Thanks again for your time.

A.

---

P.S. Please update your profile to indicate your version and OS.

comment · March 11, 2014

I would appreciate if you (or any other reader of this topic) could point out to me plug-ins or custom functions that could help me to parse xml more efficiently.

That's kinda difficult, because you started in the middle. What would help here, I think, is seeing the original XML (or XMLs? - how did you mamage to end up with 118,115 records, with each record containing an unparsed XML?), and understanding what is your final goal here.

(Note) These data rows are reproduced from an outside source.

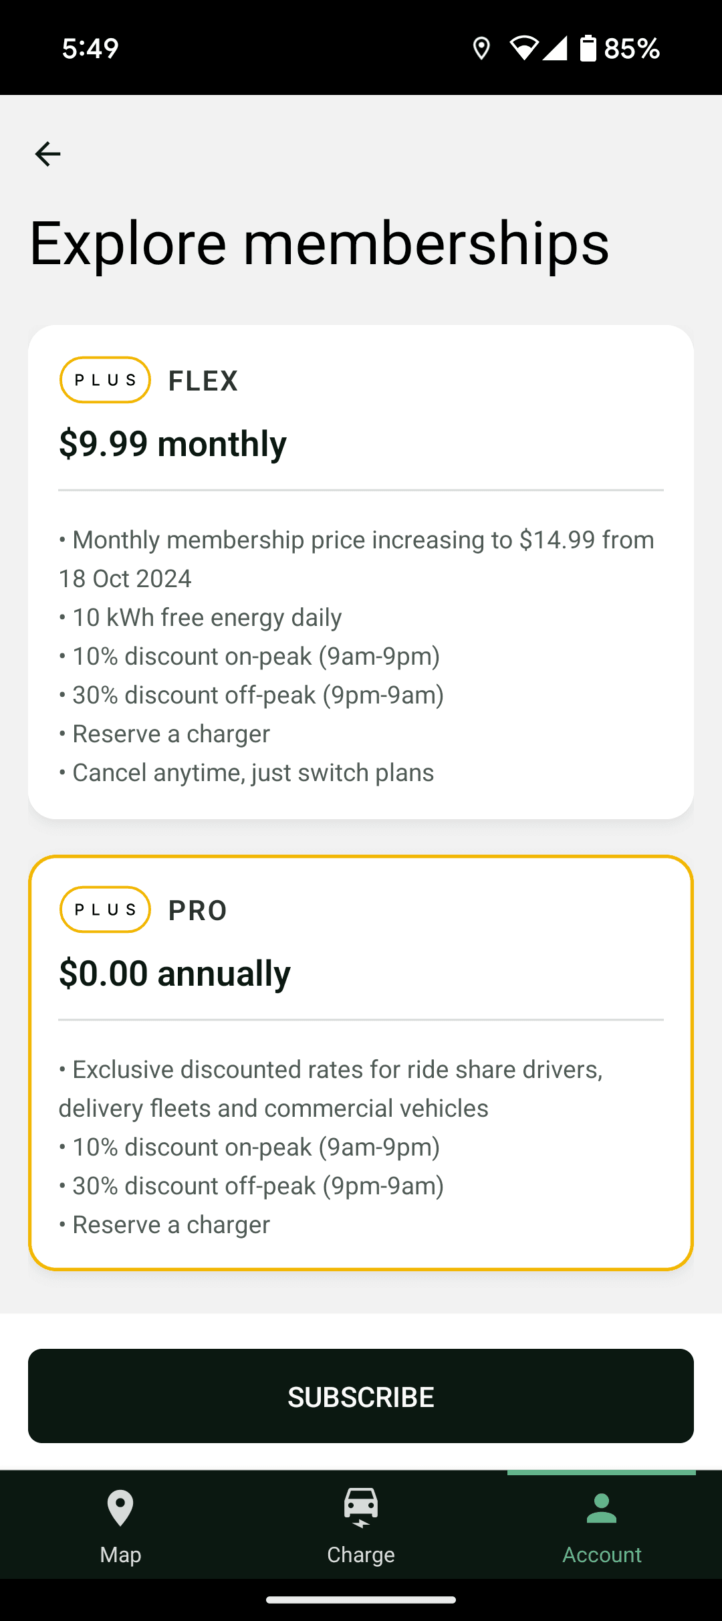The height and width of the screenshot is (1621, 722).
Task: Select the $0.00 annually Pro plan
Action: tap(174, 974)
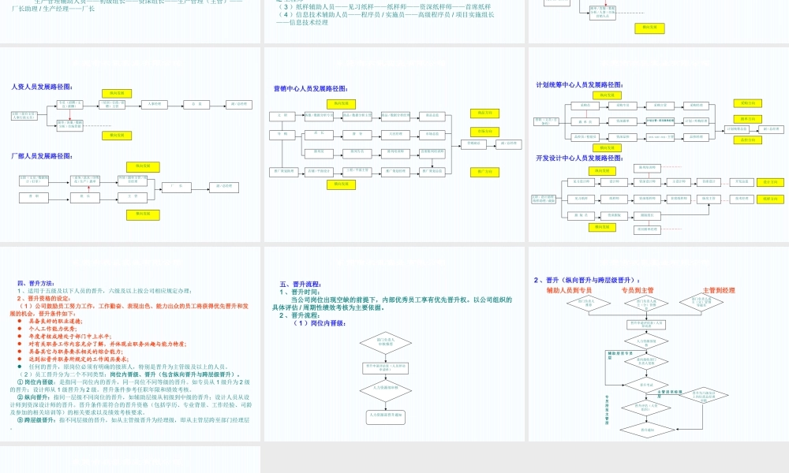This screenshot has height=473, width=789.
Task: Click the 开发设计中心人员发展路径图 heading
Action: point(579,158)
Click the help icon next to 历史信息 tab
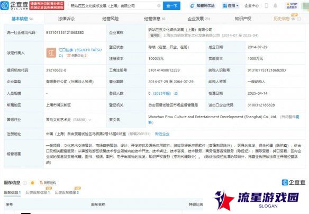 coord(299,19)
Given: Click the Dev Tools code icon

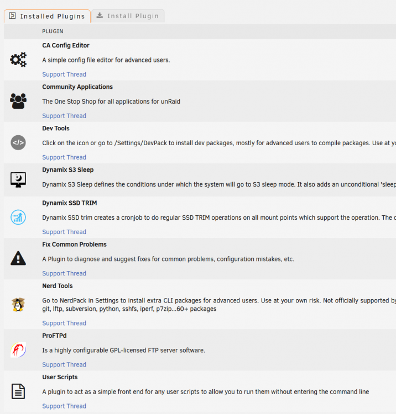Looking at the screenshot, I should pyautogui.click(x=18, y=142).
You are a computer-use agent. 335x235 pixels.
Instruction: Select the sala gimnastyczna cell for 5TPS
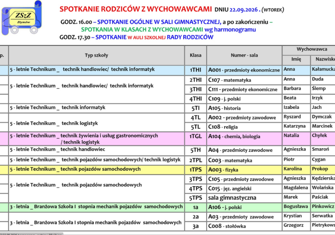coord(244,198)
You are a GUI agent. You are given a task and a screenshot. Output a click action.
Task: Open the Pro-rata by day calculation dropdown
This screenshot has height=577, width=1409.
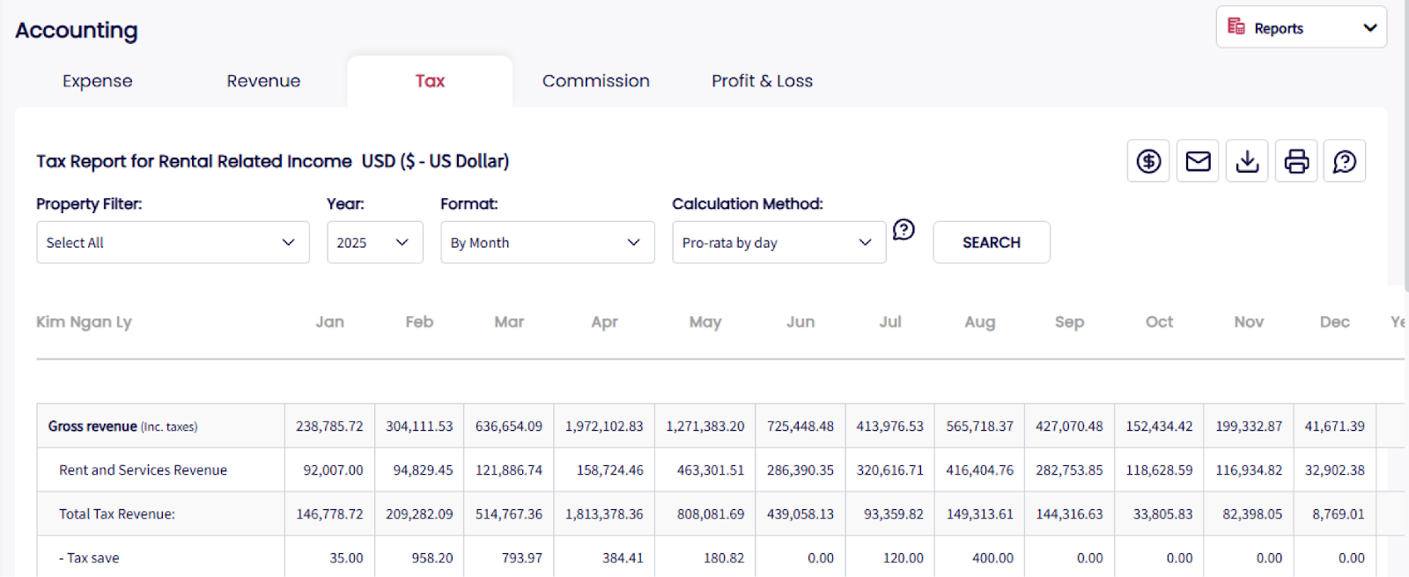778,242
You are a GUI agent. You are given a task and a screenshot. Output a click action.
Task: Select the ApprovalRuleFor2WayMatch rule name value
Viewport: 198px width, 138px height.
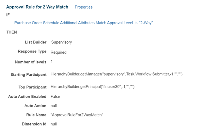point(77,115)
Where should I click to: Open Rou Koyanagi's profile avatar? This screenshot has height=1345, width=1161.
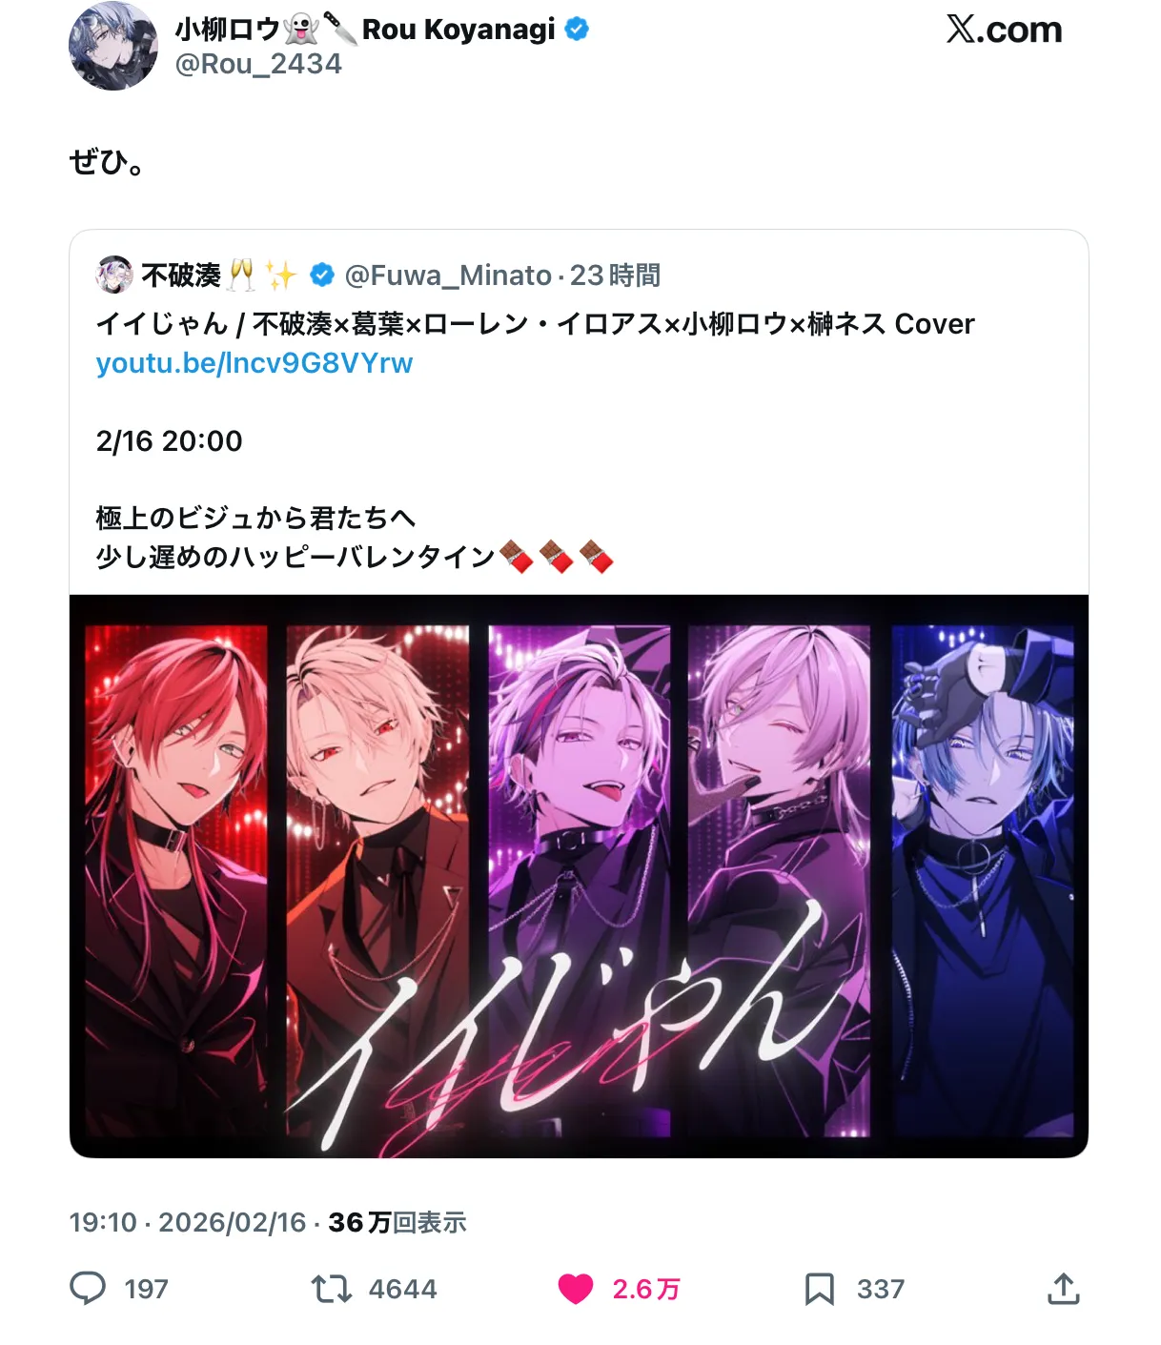tap(113, 46)
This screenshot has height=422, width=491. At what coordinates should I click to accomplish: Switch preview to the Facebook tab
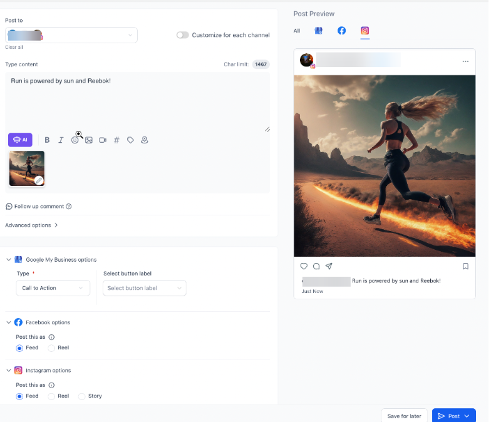click(x=341, y=31)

It is my impression - mainly based on this part:

My purpose is to extract all grammatical information contained in the dictionary and to put it in a useful db format for my research purposes

that you should concentrate on getting the data from the XML source/s into Filemaker in a structured manner. Usually, in a dictionary context, that would mean getting a record for each lexeme (and probably multiple records in a related table for inflections). That is the primary task here, IMHO, and once you get that done, everything else will be much easier. The conversion from Betacode to Unicode, for example, seems rather trivial - but I would postpone it until the basic parsing is done.

Revuelta · March 11, 2014

That's kinda difficult, because you started in the middle. What would help here, I think, is seeing the original XML (or XMLs? - how did you mamage to end up with 118,115 records, with each record containing an unparsed XML?), and understanding what is your final goal here.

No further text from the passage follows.